Salió temprano de casa, a eso de las siete. Al principio pensó que era una tontería, juegos de su imaginación, pero fue poniéndose cada vez más nervioso. Desde que le recogió el chófer, creía ver la misma cara en todo aquel con el que se cruzaba.
Trató de tranquilizarse. Quizás aún había poca luz. Los años de estudio, el trabajo ante la pantalla, la constante exposición a los focos, las horas de sueño acumulado... Claro, era normal: estaba perdiendo vista. De hecho, tenía pendiente una consulta con el oftalmólogo que había aplazado varias veces por compromisos más urgentes.

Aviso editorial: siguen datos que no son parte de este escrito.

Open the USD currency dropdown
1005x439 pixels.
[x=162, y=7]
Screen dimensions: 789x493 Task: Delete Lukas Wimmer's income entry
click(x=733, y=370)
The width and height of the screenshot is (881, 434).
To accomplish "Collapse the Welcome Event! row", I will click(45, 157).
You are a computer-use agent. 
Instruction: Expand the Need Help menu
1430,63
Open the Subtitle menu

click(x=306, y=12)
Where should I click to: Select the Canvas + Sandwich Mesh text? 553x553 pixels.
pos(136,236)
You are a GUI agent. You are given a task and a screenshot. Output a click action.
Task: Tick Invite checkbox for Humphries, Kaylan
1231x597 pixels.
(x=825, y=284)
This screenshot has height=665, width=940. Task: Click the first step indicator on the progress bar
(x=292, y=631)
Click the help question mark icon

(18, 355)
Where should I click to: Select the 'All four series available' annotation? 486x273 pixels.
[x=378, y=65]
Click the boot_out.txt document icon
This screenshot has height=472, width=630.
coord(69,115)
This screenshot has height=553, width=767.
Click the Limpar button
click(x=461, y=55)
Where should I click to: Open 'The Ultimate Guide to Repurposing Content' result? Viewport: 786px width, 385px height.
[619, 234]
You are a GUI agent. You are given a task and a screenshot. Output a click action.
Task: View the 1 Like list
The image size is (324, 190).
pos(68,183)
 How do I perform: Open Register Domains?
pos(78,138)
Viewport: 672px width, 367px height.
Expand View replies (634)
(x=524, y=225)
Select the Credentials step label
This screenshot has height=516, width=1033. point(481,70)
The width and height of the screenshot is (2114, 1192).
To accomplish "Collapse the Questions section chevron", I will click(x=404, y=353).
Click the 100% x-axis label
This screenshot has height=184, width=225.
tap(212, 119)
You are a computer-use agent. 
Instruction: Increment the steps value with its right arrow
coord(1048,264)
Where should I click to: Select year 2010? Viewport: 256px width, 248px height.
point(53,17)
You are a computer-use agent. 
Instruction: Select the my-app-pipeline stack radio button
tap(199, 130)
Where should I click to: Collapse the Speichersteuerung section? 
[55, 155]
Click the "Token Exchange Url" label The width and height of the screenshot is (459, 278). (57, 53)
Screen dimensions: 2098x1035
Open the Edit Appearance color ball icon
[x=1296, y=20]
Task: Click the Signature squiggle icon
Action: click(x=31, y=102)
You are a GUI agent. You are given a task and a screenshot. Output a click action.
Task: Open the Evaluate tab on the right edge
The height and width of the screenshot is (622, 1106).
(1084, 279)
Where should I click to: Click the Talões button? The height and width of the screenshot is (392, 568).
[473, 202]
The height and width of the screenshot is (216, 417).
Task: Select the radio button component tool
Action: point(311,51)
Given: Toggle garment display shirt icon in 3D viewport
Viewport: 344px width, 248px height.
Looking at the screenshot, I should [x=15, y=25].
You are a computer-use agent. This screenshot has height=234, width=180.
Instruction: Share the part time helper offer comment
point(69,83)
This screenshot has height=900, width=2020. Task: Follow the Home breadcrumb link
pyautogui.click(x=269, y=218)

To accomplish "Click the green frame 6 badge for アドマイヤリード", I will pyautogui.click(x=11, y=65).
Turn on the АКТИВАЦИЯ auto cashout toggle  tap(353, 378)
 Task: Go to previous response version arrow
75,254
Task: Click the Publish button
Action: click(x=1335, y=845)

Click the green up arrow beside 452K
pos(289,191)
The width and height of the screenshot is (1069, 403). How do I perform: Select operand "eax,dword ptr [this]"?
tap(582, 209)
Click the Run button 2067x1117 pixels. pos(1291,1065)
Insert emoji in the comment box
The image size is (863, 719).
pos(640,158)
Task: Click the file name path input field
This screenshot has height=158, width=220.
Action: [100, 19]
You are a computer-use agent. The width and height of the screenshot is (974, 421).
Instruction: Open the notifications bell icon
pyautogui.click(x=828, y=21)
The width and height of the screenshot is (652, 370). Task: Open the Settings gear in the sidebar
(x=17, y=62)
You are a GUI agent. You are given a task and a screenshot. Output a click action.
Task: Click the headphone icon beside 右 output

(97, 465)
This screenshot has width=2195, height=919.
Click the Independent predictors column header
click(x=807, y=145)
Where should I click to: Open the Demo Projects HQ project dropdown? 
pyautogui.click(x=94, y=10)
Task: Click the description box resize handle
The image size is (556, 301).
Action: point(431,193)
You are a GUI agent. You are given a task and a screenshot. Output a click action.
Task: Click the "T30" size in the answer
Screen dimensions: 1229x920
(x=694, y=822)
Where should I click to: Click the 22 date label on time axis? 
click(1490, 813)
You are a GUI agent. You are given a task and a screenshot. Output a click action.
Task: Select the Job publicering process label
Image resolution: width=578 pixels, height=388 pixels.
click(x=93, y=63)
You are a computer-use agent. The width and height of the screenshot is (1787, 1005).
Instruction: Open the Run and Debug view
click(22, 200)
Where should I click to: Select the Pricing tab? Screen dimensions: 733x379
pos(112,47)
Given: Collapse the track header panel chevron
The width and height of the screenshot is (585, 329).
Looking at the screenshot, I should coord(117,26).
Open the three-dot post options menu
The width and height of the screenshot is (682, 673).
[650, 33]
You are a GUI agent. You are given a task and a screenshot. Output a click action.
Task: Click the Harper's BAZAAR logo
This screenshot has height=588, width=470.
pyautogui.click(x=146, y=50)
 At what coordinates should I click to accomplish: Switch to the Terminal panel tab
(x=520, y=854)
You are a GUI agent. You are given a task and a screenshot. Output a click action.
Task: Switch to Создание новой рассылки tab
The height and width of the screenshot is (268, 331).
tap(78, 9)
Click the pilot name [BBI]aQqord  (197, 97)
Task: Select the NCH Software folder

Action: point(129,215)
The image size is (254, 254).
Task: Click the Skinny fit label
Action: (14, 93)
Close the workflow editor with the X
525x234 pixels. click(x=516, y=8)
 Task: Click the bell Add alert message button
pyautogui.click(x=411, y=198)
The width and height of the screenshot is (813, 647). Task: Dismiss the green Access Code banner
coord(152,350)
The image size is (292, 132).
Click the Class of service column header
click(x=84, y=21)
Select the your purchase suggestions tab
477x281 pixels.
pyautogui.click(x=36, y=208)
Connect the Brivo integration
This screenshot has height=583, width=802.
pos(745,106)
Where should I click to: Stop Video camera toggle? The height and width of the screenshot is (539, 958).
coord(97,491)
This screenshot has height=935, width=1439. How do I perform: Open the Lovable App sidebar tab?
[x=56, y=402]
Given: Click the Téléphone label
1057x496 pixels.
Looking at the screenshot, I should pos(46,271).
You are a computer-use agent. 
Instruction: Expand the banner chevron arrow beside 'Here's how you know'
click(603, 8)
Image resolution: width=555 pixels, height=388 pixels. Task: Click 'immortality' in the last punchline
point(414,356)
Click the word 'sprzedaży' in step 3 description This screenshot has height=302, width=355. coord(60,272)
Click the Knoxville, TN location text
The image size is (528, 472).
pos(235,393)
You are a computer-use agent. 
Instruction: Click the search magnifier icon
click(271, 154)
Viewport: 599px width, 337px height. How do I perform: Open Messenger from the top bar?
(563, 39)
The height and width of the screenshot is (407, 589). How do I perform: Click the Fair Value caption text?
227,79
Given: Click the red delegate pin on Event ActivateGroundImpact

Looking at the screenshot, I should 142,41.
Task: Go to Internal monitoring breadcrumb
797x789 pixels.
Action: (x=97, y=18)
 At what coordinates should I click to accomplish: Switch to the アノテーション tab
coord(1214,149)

Pero se angustió aún más al entrar en el Congreso. Ya no eran solo los escoltas y los viandantes. Lo ujieres le trataron con la amabilidad de costumbre, pero todos tenían idéntico rostro. Se frotó los ojos saltándose las recomendaciones de Fernando Simón.
"¡Las mascarillas! ¡Tienen que ser las mascarillas!", gritó para sus adentros como para convencerse, pero ya claramente alterado.
Tenía tanta prisa por llegar a los despachos que prescindió del ascensor y subió los escalones a zancadas, de dos en dos. Quería refugiarse entre los suyos.
Sólo había llegado la secretaria. ¿Pero qué broma macabra era aquella? Estuvo a punto de escapársele un grito. No podía creerlo. Tenía exactamente las mismas facciones que el resto. No se atrevió ni a responder a su saludo de bienvenida.
¿Por qué a nadie parecía extrañarle todo aquello? ¿Acaso se estaba volviendo loco?
Al borde de un ataque de ansiedad corrió hacia el baño en busca del espejo. Le faltaba el aire. Notaba su respiración y el pulso palpitando en las sienes. Abrió la puerta de forma brusca. Encendió la luz. Y sí. Era igual a todo el mundo. ¡Qué diría ahora de él Vicente Vallés!